4.14.1.Op grond van het voorgaande zal het vonnis waarvan beroep, voor zover gewezen tussen [geintimeerde] en [bestuurder van [Bedrijfswagens] Bedrijfswagens, worden vernietigd. De primaire vordering van [geintimeerde] zal jegens [bestuurder van [Bedrijfswagens] Bedrijfswagens alsnog worden afgewezen. [geintimeerde] zal als de grotendeels in het ongelijk gestelde partij worden verwezen in de proceskosten van de eerste aanleg en het hoger beroep. Voor het salaris advocaat in hoger beroep zal het hof daarbij, gelet op de hoogte van het in hoger beroep nog aan de orde zijnde belang van [bestuurder van [Bedrijfswagens] Bedrijfswagens, uitgaan van tarief III.
4.14.2.De vordering van [bestuurder van [Bedrijfswagens] Bedrijfswagens tot terugbetaling door [geintimeerde] aan hem van hetgeen hij uit hoofde van de veroordeling in het vonnis waarvan beroep heeft voldaan, te vermeerderen met wettelijke rente, zal worden toegewezen. De vordering van [bestuurder van [Bedrijfswagens] Bedrijfswagens tot betaling door [geintimeerde] van buitengerechtelijke kosten zal worden afgewezen nu door [bestuurder van [Bedrijfswagens] Bedrijfswagens niet is gesteld dat dergelijke kosten door hem zijn gemaakt noch op welke grond hij jegens [geintimeerde] aanspraak op vergoeding daarvan zou kunnen maken.

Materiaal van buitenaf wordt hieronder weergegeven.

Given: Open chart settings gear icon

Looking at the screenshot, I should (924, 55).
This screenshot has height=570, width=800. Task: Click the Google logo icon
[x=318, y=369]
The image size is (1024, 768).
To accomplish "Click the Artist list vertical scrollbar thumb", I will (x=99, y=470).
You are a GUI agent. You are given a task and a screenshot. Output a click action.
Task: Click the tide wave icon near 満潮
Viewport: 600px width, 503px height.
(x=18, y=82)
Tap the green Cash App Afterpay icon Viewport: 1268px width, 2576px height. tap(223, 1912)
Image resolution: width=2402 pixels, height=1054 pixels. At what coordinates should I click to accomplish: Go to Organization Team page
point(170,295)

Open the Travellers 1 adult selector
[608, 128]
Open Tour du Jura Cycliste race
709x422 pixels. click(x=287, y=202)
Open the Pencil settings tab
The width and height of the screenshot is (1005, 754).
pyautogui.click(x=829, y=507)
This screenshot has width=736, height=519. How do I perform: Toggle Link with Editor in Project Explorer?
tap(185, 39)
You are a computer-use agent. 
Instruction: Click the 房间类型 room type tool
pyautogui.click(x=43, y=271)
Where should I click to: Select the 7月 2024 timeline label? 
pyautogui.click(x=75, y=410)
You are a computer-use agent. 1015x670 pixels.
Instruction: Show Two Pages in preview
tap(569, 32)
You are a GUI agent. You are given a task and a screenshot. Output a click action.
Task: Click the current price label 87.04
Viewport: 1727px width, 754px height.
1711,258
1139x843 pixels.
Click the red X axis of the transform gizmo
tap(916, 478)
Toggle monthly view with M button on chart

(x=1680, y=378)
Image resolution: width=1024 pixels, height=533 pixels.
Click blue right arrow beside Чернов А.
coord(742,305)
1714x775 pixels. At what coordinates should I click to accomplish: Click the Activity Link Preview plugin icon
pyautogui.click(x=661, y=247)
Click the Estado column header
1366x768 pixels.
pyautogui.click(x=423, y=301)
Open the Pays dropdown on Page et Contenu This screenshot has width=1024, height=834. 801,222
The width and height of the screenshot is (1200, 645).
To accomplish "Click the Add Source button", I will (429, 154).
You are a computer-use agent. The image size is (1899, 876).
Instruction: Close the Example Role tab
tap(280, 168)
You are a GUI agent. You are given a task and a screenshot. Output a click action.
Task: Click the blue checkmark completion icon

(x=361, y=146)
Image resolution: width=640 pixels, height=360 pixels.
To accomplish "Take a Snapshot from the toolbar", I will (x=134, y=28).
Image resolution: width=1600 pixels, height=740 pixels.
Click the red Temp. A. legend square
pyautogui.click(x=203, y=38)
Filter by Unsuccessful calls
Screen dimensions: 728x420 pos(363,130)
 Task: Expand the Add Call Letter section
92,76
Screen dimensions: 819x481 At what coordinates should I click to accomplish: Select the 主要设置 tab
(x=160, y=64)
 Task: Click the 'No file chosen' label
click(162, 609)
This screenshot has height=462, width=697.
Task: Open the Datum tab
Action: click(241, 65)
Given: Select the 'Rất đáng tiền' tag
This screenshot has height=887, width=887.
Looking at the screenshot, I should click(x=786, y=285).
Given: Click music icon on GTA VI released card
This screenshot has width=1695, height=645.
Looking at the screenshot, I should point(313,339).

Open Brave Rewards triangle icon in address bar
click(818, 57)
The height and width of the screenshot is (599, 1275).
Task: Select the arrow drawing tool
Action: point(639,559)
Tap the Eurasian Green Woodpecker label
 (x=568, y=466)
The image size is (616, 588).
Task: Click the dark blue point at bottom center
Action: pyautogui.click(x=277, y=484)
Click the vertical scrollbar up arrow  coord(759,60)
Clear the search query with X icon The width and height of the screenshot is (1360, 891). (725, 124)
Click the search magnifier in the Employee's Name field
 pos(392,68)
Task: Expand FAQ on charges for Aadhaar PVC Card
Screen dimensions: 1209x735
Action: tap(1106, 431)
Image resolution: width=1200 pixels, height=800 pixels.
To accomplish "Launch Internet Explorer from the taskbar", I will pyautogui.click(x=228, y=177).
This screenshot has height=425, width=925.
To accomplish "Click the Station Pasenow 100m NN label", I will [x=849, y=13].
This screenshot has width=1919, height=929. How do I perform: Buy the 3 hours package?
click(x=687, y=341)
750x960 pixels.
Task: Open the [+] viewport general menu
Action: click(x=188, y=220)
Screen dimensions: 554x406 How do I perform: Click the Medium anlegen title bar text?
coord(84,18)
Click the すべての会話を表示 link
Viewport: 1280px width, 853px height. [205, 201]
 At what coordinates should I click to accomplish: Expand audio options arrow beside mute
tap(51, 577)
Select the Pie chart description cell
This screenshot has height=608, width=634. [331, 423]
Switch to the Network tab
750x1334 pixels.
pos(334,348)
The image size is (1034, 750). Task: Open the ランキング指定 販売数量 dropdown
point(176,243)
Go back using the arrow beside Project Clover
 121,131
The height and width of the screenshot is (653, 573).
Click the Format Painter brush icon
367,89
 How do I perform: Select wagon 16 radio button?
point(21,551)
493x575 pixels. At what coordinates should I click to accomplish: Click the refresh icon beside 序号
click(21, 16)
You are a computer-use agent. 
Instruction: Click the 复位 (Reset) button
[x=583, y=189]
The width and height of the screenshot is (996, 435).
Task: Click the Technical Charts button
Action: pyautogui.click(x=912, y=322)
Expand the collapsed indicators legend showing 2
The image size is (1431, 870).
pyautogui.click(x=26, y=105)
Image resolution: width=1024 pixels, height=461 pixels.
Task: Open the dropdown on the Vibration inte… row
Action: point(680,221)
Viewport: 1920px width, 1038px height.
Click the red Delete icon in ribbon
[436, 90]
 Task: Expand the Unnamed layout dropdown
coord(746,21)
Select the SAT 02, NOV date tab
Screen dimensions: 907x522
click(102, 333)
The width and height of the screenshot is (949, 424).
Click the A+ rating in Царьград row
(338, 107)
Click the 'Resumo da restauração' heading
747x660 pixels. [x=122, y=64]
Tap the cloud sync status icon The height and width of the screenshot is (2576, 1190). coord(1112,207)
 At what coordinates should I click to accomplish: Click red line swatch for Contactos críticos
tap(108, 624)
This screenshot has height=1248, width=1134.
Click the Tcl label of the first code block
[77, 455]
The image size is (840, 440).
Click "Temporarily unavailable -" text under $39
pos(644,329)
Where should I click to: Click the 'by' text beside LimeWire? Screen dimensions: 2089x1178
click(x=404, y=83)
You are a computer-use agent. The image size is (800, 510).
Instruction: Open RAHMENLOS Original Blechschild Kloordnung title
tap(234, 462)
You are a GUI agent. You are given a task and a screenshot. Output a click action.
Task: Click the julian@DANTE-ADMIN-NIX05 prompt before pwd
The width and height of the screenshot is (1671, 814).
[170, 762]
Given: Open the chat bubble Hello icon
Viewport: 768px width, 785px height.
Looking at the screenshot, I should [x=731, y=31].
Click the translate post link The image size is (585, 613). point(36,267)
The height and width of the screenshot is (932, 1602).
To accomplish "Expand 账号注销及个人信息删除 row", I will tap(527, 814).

in de zaak HD 200.092.168:
vernietigt het vonnis waarvan beroep voor zover de vordering tot betaling van een bedrag van € 133.681,48, vermeerderd met wettelijke rente, mede hoofdelijk tegen [Appellante sub 2.] B.V. is toegewezen en voor zover [Appellante sub 2.] B.V. mede is veroordeeld in de kosten van de ten laste van [Appellant sub 1.] gelegde conservatoire beslagen en in de proceskosten;
ten aanzien van de beslagkosten en de proceskosten van de eerste aanleg tussen [geintimeerde] en [Appellante sub 2.] B.V. opnieuw rechtdoende:
veroordeelt [geintimeerde] in de proceskosten aan de zijde van [Appellante sub 2.] B.V., begroot die proceskosten aan de zijde van [Appellante sub 2.] B.V. op nihil en wijst de vordering van [geintimeerde] tot vergoeding van beslagkosten, voor zover mede gericht tegen [Appellante sub 2.] B.V., af;
bekrachtigt het vonnis waarvan beroep, voor zover gewezen tussen [geintimeerde] en [appellanten] c.s., voor het overige;
veroordeelt [Appellant sub 1.] in de proceskosten van het hoger beroep, welke kosten aan de zijde van [geintimeerde] worden begroot op € 1.475,= aan verschotten en op € 3.948,= aan salaris advocaat;
veroordeelt [geintimeerde] in de aan de zijde van [Appellante sub 2.] B.V. gevallen proceskosten en begroot die kosten aan de zijde van [Appellante sub 2.] op € 3.238,= aan verschotten;
verklaart dit arrest uitvoerbaar bij voorraad;
in de zaak HD 200.094.128:
vernietigt het vonnis waarvan beroep, voor zover gewezen tussen [geintimeerde] en [bestuurder van [Bedrijfswagens] Bedrijfswagens, en opnieuw rechtdoende:
wijst de vorderingen van [geintimeerde] tegen [bestuurder van [Bedrijfswagens] Bedrijfswagens af;
veroordeelt [geintimeerde] in de aan de zijde van [bestuurder van [Bedrijfswagens] Bedrijfswagens gevallen proceskosten van het geding in eerste aanleg en in hoger beroep, welke kosten aan de zijde van [bestuurder van [Bedrijfswagens] Bedrijfswagens voor de eerste aanleg worden begroot op € 925,= aan verschotten en op € 2.842,= aan salaris advocaat en in hoger beroep op € 1.475,= aan verschotten en op € 1.737,= aan salaris advocaat;
veroordeelt [geintimeerde] om aan [bestuurder van [Bedrijfswagens] Bedrijfswagens terug te betalen hetgeen [bestuurder van [Bedrijfswagens] Bedrijfswagens ingevolge het vonnis in eerste aanleg aan hem heeft voldaan, te vermeerderen met de wettelijke rente vanaf de dag van betaling tot de dag van terugbetaling;
verklaart dit arrest uitvoerbaar bij voorraad;
wijst af de door [bestuurder van [Bedrijfswagens] Bedrijfswagens in hoger beroep gevorderde buitengerechtelijke kosten;
Dit arrest is gewezen door mrs. J.A.M. van Schaik-Veltman, C.N.M. Antens en J.C.J. van Craaikamp en in het openbaar uitgesproken door de rolraadsheer op 29 januari 2013.